À la fin des années 1920, cependant, la bataille pour l'abrogation de la prohibition a commencé. L'Association contre l'amendement d'interdiction, créée alors même que le 18e amendement était en cours de ratification, a contribué à mobiliser une opposition croissante à la loi. L'une de ses membres, Pauline Sabin, a fondé un nouveau groupe de femmes, l'Organisation des femmes pour la réforme de l'interdiction nationale, en 1929. Républicaine de premier plan qui a initialement soutenu le 18e amendement, Sabin considérait de plus en plus la loi comme hypocrite et la principale raison de l'essor du pays. dans la délinquance et la violence. Son organisation a contesté l'idée que la WCTU représentait les sentiments de toutes les femmes américaines et s'adressait aux femmes de tous les horizons sociaux et économiques, accordant de la respectabilité à celles qui soutenaient l'abrogation et dépassaient les défenseurs de la prohibition.
La même année, Sabin a fondé son organisation, le marché boursier américain s'est effondré, déclenchant une dépression nationale et mondiale. Alors que les années 1920 ont cédé la place aux années 1930 et que la Grande Dépression s'est aggravée, de nombreux Américains ont remis en question la nécessité de se concentrer sur l'application de la prohibition alors que des millions de personnes perdaient leur emploi et restaient dans les files d'attente. Politiquement, le vent a commencé à tourner en 1930, lorsque les démocrates ont repris le Congrès lors des élections de mi-mandat, arguant que l'abrogation créerait des emplois et augmenterait les revenus du gouvernement fédéral. En 1932, le candidat démocrate à la présidence, Franklin D. Roosevelt, a également annoncé publiquement son soutien à l'abrogation.
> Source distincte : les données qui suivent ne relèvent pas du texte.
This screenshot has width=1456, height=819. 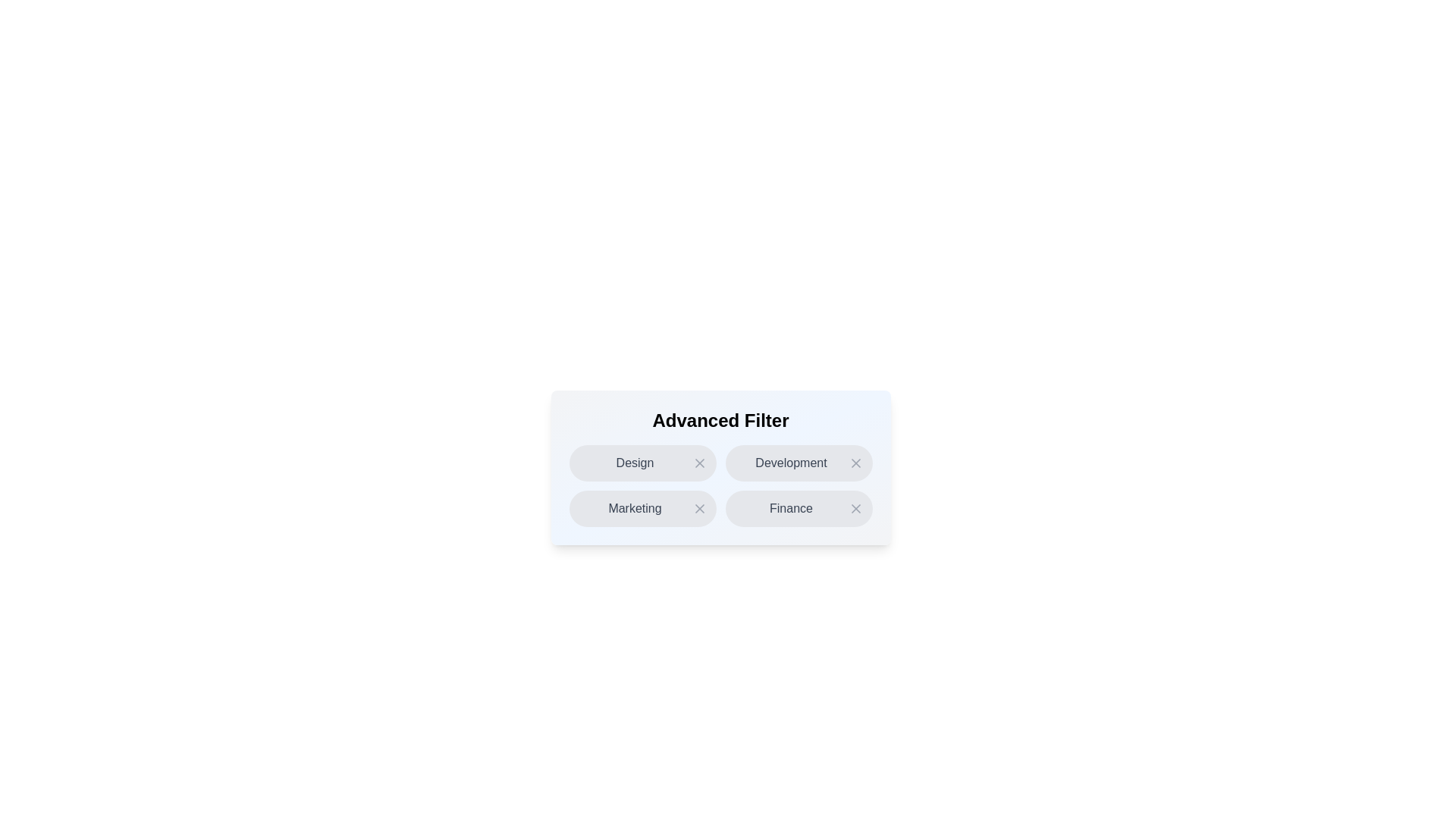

Un mois seulement après son investiture, le Congrès a adopté le 21e amendement, abrogeant le 18e. Elle a été ratifiée le 5 décembre 1933, moins d'un an après son introduction.
L'héritage de la prohibition continue de vivre. Des lois sèches existent encore dans certains États et localités; Le Mississippi, le Kansas et le Tennessee sont considérés comme secs par défaut, car les comtés doivent autoriser la vente d'alcool pour qu'elle soit légale. L'époque du saloon entièrement masculin s'est terminée par la prohibition, pour ne jamais revenir. Aujourd'hui, les bars et les tavernes du pays sont des lieux où hommes et femmes boivent et socialisent ensemble comme ils le faisaient dans les bars clandestins des années 1920 et 1930. Les lois actuelles sur la modération, préconisées par certains pendant la Prohibition, rendent la consommation d'alcool en Amérique aujourd'hui beaucoup moins accessible que pendant la Prohibition.